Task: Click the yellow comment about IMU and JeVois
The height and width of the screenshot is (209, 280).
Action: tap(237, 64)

---

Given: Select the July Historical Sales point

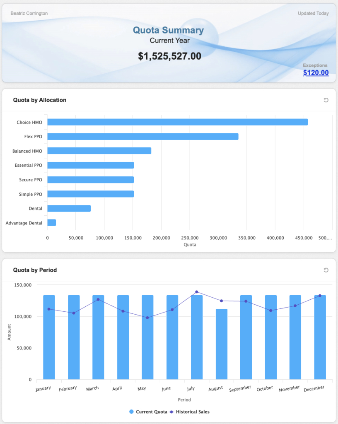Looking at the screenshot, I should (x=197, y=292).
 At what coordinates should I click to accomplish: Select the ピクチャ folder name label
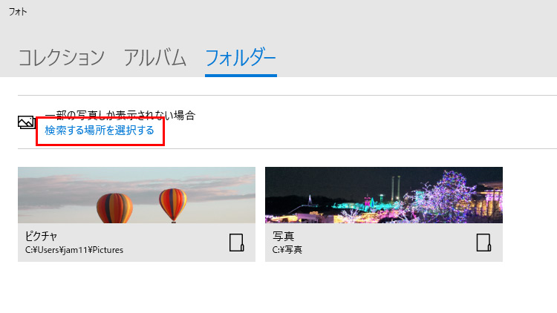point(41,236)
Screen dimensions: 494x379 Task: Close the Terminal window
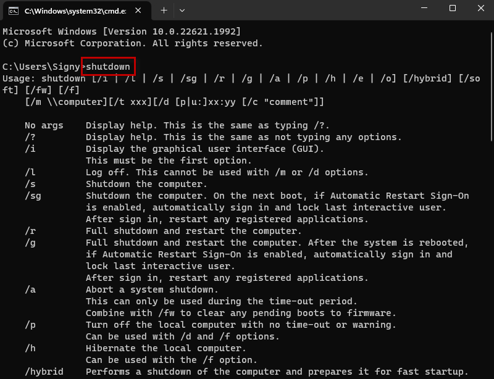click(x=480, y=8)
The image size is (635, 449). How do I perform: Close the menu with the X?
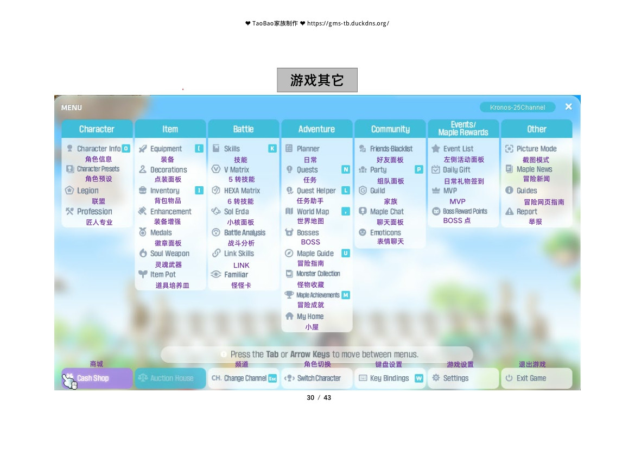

--

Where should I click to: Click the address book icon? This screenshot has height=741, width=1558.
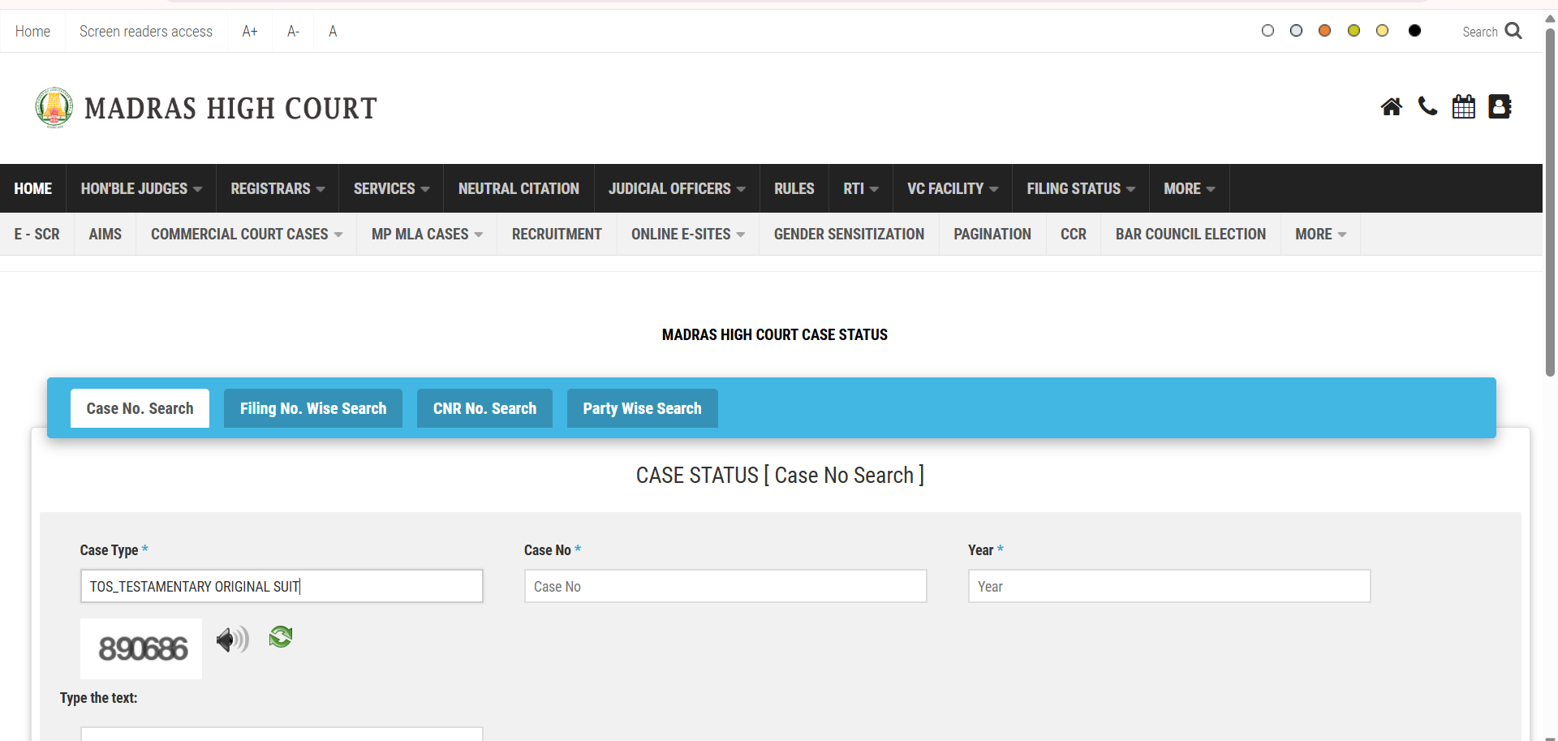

EXERCISE DESCRIPTION: When copying from the data above, begin at the line containing "Screen dimensions: 494x379" and end at the line containing "The image size"; return those lines exactly and leave all pictures behind.

PROBLEM SOLUTION:
Screen dimensions: 494x379 Task: Close the Terminal window
click(x=480, y=8)
The image size is (635, 449). How do I perform: Close the menu with the X?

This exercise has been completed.